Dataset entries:
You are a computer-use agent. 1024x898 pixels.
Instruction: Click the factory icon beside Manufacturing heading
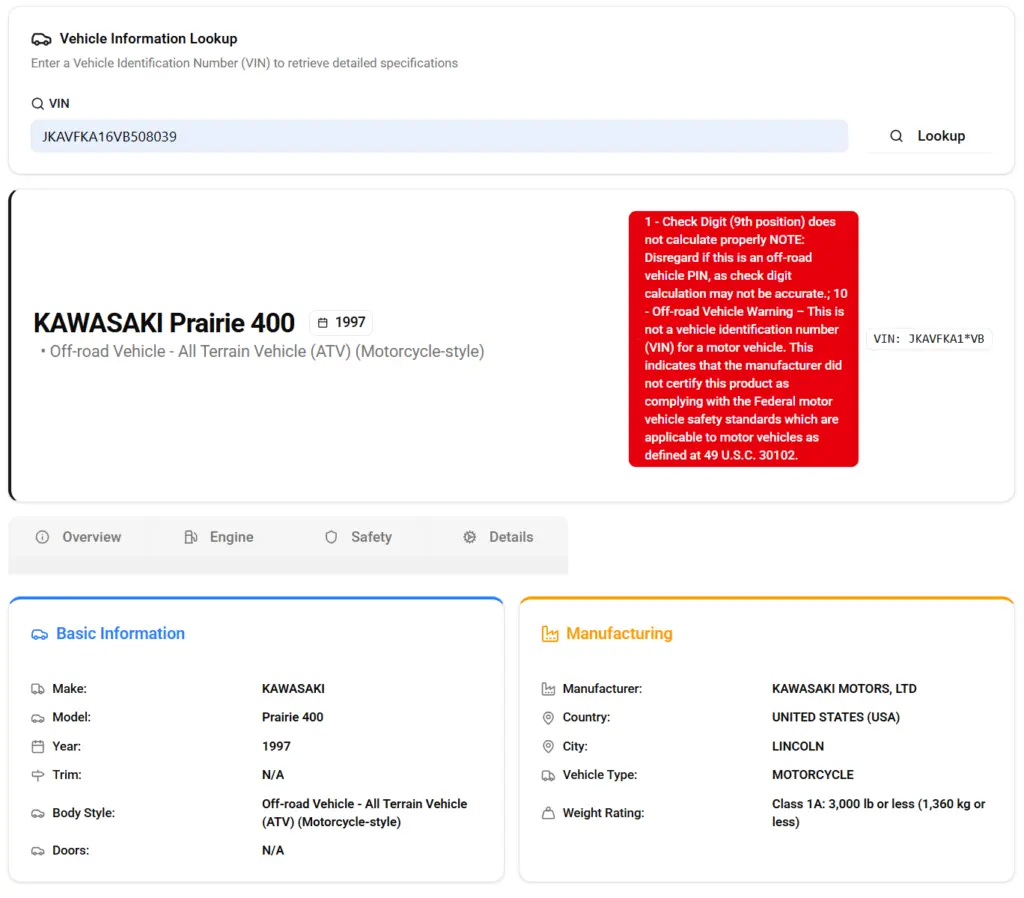tap(549, 634)
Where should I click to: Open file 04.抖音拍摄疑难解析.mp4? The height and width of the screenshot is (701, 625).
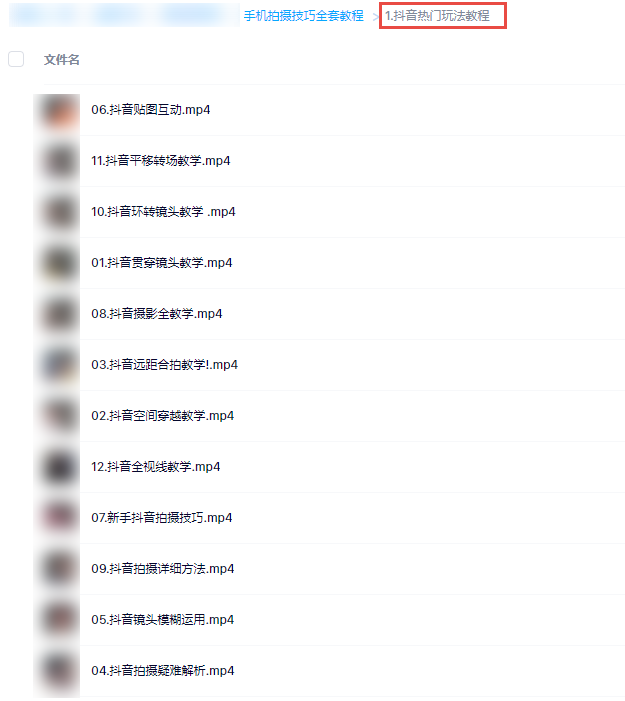tap(163, 671)
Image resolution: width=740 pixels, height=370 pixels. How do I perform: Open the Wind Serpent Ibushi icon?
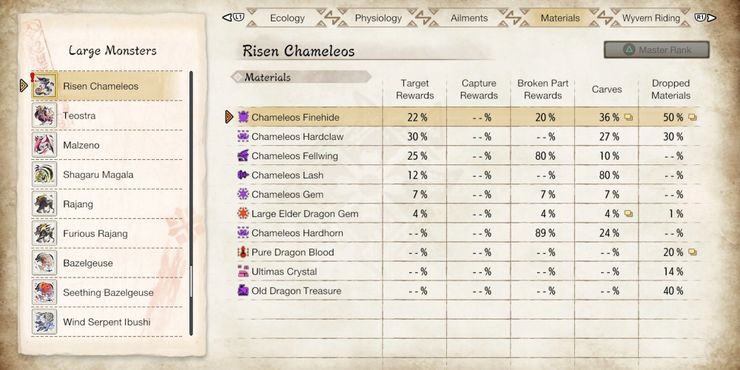(x=44, y=322)
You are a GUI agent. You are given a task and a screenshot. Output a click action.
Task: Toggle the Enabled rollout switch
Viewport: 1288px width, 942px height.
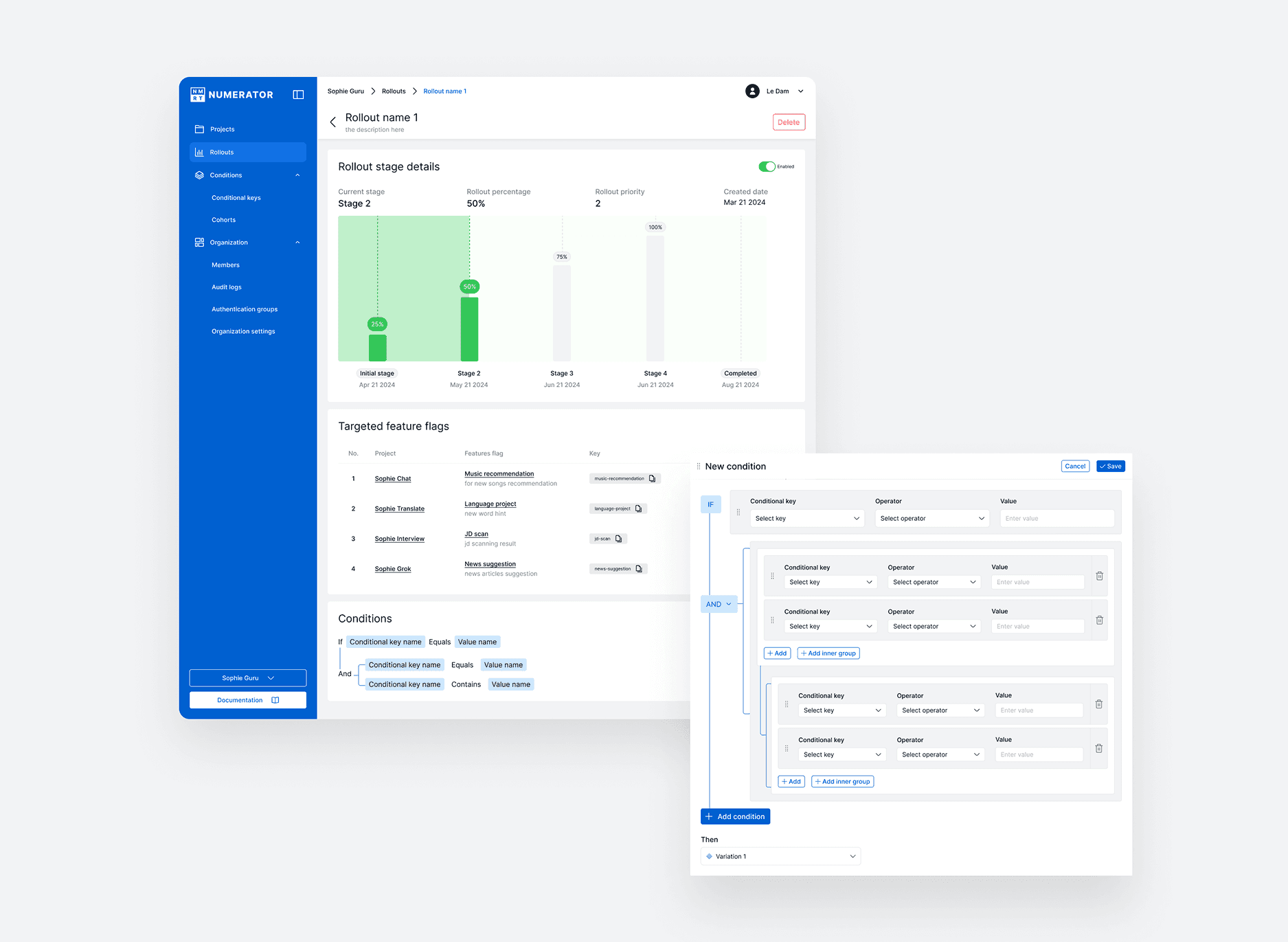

• _WORK REQUIRED_
Look through the entries and return each line that has the word "agent" in it.

• _ANSWER SPACE_
You are a computer-use agent. 1024x898 pixels.
You are a GUI agent. You are given a task and a screenshot. Output a click action.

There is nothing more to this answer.